Word for word, print the entries that follow.

Stored items
++++

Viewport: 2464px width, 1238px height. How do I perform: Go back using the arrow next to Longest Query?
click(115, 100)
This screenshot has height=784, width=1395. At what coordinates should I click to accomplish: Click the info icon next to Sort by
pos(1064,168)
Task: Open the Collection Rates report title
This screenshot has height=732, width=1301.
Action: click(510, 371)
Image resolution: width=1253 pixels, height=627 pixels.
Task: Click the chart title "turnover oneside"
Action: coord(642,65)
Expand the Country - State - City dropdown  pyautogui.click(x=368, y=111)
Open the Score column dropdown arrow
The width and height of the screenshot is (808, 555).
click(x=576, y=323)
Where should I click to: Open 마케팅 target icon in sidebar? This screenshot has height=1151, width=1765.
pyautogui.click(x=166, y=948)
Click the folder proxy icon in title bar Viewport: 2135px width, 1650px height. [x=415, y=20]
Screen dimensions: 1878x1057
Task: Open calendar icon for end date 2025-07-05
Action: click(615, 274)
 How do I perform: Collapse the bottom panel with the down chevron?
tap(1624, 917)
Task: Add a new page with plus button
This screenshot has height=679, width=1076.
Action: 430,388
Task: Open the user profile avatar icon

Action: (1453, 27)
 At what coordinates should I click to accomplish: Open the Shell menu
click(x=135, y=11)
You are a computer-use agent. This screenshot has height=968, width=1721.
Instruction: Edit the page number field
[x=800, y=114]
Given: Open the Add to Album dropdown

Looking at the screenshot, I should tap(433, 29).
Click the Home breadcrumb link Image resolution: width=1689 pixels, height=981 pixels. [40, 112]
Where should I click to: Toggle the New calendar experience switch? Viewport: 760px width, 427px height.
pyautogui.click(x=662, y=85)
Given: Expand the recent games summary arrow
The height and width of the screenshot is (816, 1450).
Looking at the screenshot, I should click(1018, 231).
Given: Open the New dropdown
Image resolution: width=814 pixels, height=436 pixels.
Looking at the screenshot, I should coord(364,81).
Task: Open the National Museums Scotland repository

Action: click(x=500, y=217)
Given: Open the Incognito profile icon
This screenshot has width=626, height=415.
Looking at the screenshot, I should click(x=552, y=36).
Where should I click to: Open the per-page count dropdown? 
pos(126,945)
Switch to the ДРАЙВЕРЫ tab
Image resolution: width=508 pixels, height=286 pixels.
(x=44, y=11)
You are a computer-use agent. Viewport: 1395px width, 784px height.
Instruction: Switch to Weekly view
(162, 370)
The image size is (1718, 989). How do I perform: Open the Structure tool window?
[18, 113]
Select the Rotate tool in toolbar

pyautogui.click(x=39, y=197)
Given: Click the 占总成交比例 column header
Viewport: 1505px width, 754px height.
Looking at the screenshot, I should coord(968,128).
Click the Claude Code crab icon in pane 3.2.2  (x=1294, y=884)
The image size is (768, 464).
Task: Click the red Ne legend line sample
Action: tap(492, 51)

++++

▶ _RESPONSE BELOW_
Viewport: 2464px width, 1238px height. How do I perform: Go back using the arrow next to Longest Query?
click(115, 100)
This screenshot has height=784, width=1395. At what coordinates should I click to accomplish: Click the info icon next to Sort by
pos(1064,168)
Task: Open the Collection Rates report title
This screenshot has height=732, width=1301.
Action: click(510, 371)
Image resolution: width=1253 pixels, height=627 pixels.
Task: Click the chart title "turnover oneside"
Action: coord(642,65)
Expand the Country - State - City dropdown  pyautogui.click(x=368, y=111)
Open the Score column dropdown arrow
The width and height of the screenshot is (808, 555).
click(x=576, y=323)
Where should I click to: Open 마케팅 target icon in sidebar? This screenshot has height=1151, width=1765.
pyautogui.click(x=166, y=948)
Click the folder proxy icon in title bar Viewport: 2135px width, 1650px height. [x=415, y=20]
Screen dimensions: 1878x1057
Task: Open calendar icon for end date 2025-07-05
Action: click(615, 274)
 How do I perform: Collapse the bottom panel with the down chevron?
tap(1624, 917)
Task: Add a new page with plus button
This screenshot has height=679, width=1076.
Action: 430,388
Task: Open the user profile avatar icon

Action: (1453, 27)
 At what coordinates should I click to accomplish: Open the Shell menu
click(x=135, y=11)
You are a computer-use agent. This screenshot has height=968, width=1721.
Instruction: Edit the page number field
[x=800, y=114]
Given: Open the Add to Album dropdown

Looking at the screenshot, I should tap(433, 29).
Click the Home breadcrumb link Image resolution: width=1689 pixels, height=981 pixels. [40, 112]
Where should I click to: Toggle the New calendar experience switch? Viewport: 760px width, 427px height.
pyautogui.click(x=662, y=85)
Given: Expand the recent games summary arrow
The height and width of the screenshot is (816, 1450).
Looking at the screenshot, I should click(1018, 231).
Given: Open the New dropdown
Image resolution: width=814 pixels, height=436 pixels.
Looking at the screenshot, I should coord(364,81).
Task: Open the National Museums Scotland repository

Action: click(x=500, y=217)
Given: Open the Incognito profile icon
This screenshot has width=626, height=415.
Looking at the screenshot, I should click(x=552, y=36).
Where should I click to: Open the per-page count dropdown? 
pos(126,945)
Switch to the ДРАЙВЕРЫ tab
Image resolution: width=508 pixels, height=286 pixels.
(x=44, y=11)
You are a computer-use agent. Viewport: 1395px width, 784px height.
Instruction: Switch to Weekly view
(162, 370)
The image size is (1718, 989). How do I perform: Open the Structure tool window?
[18, 113]
Select the Rotate tool in toolbar

pyautogui.click(x=39, y=197)
Given: Click the 占总成交比例 column header
Viewport: 1505px width, 754px height.
Looking at the screenshot, I should coord(968,128).
Click the Claude Code crab icon in pane 3.2.2  (x=1294, y=884)
The image size is (768, 464).
Task: Click the red Ne legend line sample
Action: tap(492, 51)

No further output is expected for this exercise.